Standing there in the gloom of the Cave, I lit a cigarette even though I already had one going. Sometimes it is practically impossible to smoke as much as you need to.

“Hi,” they chirped at me, smiling wide smiles and shaking their sunshine-colored hair off their shoulders. “What imported beers do you have?”

I pointed sullenly to the list on the wall. They studied it intently, biting their lower lips in pretty indecision and twirling identical strands of hair around identical forefingers in unconscious unison. Then they both ordered the Mexican beer we all called
Orinada
(Spanish for “puddle of piss”) for obvious reasons and asked me if we had any limes. We didn't.

I got their beers and opened them and then made change from their new twenty-dollar bills, feeling suddenly like a brunette troll in the world of blond fairies. I noticed how grubby my own hands looked, with the telltale beer-opening callus
on my right forefinger, compared to their clean white skin and discreet manicures. I moved to the other end of the bar to be out of range of both their Love's Fresh Lemon perfume and their bubbly conversation. I didn't want to hear them say his name.
Danny.
I turned the TV on and
Jeopardy!
sprang to life. I turned up the volume, but even that couldn't erase the glowing expectation they had carried in with them and the consequent gloom that engulfed me. I picked up someone's coverless copy of
Mythology
from where it had been abandoned by the tip jar and tried to concentrate on the story of Hera's jealousy causing her rival, Io, to be turned into a heifer, seeing the justice of this more clearly than I ever had in the past.

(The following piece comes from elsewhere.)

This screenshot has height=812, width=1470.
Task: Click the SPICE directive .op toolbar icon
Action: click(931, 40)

It was a slow evening, and they stayed a long time, looking up every time the door opened, their bright expectancy dwindling slowly through uncomplaining patience into restlessness and then boredom to end, finally, in peevish snapping. It was perhaps unbecoming to them but was less grating on my nerves, at least, than the initial self-assured giggling had been. Finally, after a whispered conversation involving clearly mimed exasperation and much glancing and suppressed gesticulating in my direction, the more pert of the two leaned across the bar and rather peremptorily called me over from my glum little lair at the very farthest end of the bar.

“Look,” she said without any pretty lip-biting at all, “there's this guy I met, and I heard he comes in here all the time.” I steeled myself, hardened my face so I wouldn't betray anything at the sound of Danny's name. “Do you know a guy,” she asked, “named Billy Joe?”

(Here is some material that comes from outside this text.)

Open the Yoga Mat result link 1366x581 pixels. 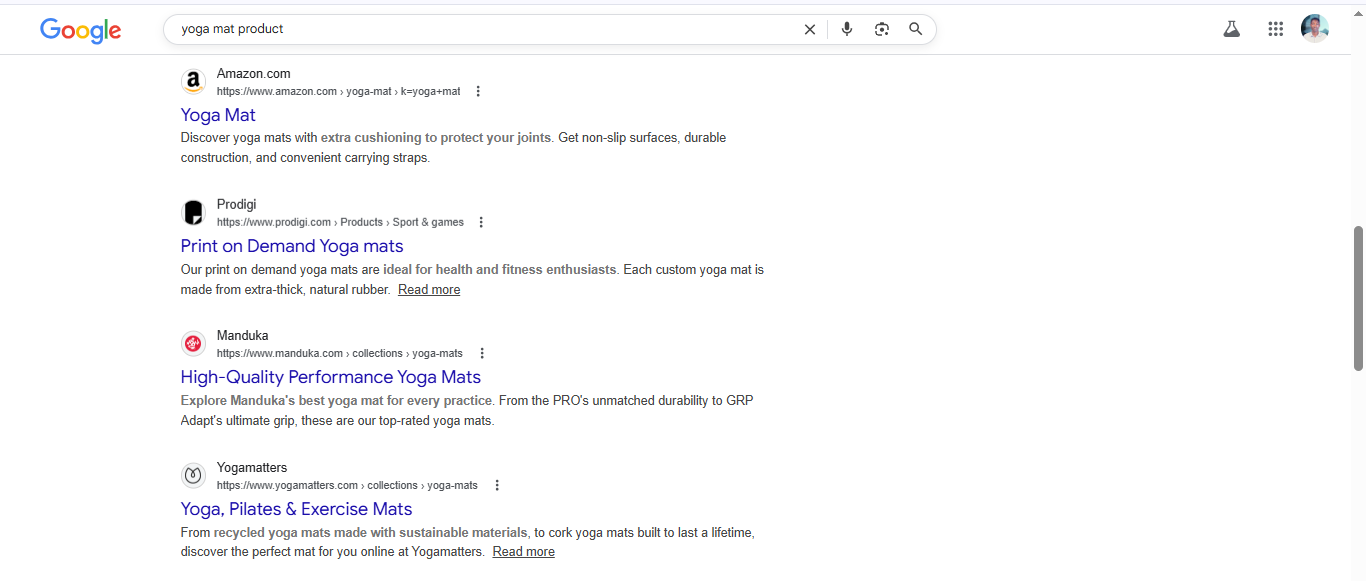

I felt my knees go a little bit weak, and it occurred to me then that she wasn't actually such a bad sort of girl after all. I frowned deeply and tried to look like I was thinking hard. “Never heard of him,” I said.

“Come back soon!” I called cheerily after them as they disappeared out the door, waspishly bickering at each other.

Danny himself turned up much later that night with Jake, Charlie Blue, a black eye, and the laughing-eyed smile he always had after the tequila started to kick in.

“Hey, pretty girl,” he laughed at me. “I sure am glad to see you. Where've you been hiding at lately?”


I've
been right here,” I said, feeling petulant.

“Well, now, that's a shame,” he said, “because you should've been with me. We've been having a pretty good time. You could've been having a good time, too. Don't you have any sense?” He grinned all lopsided at me across the bar.

“Some of us have to work,” I said.

“It's a shame,” he said again, shaking his head. “That's what it is—a crying shame. I mean, what with you being so pretty and all.”

He sighed a big fake horse-sigh and tried to look sorrowful and failed, and I laughed.

“There were two girls in here earlier,” I ventured as casually as I could, “and I thought they might have been looking for you.”


Pretty
girls?” he asked, leaning closer across the bar.

“Maybe,” I said.

“And there were two of them together, you say?”

“They looked like girls from the college—like maybe cheerleaders or something.”

He leaned even closer. “Mercy! Two pretty cheerleader girls roaming around together looking for someone.”

I was watching his face. “I thought they might be looking for you,” I said again. “Couple of pretty blond girls out on the town.”

He was so close to me now that he could whisper. “My, my. That
is
a shame, too, because to tell you the truth, I find that just at the moment here, I can't stop thinking about this one brown-haired girl.”

Then he tugged a lock of my hair and pinched me on the arm and took away my cigarette to smoke himself.

Danny tended bar at a café uptown. It was clean and well lighted and as such seemed an alien land to the Cave dwellers, who all felt that we appeared to our best advantage in subdued lighting and standing in contrast to outrageous background filth. The café was not without its charms, though, such as drinkable coffee and a fully stocked bar open at 8
A.M.
Also, the patrons seemed extremely unlikely to vomit on you or even near you. Even though the waitresses were all beautiful and friendly, Hank and Stinky never came around.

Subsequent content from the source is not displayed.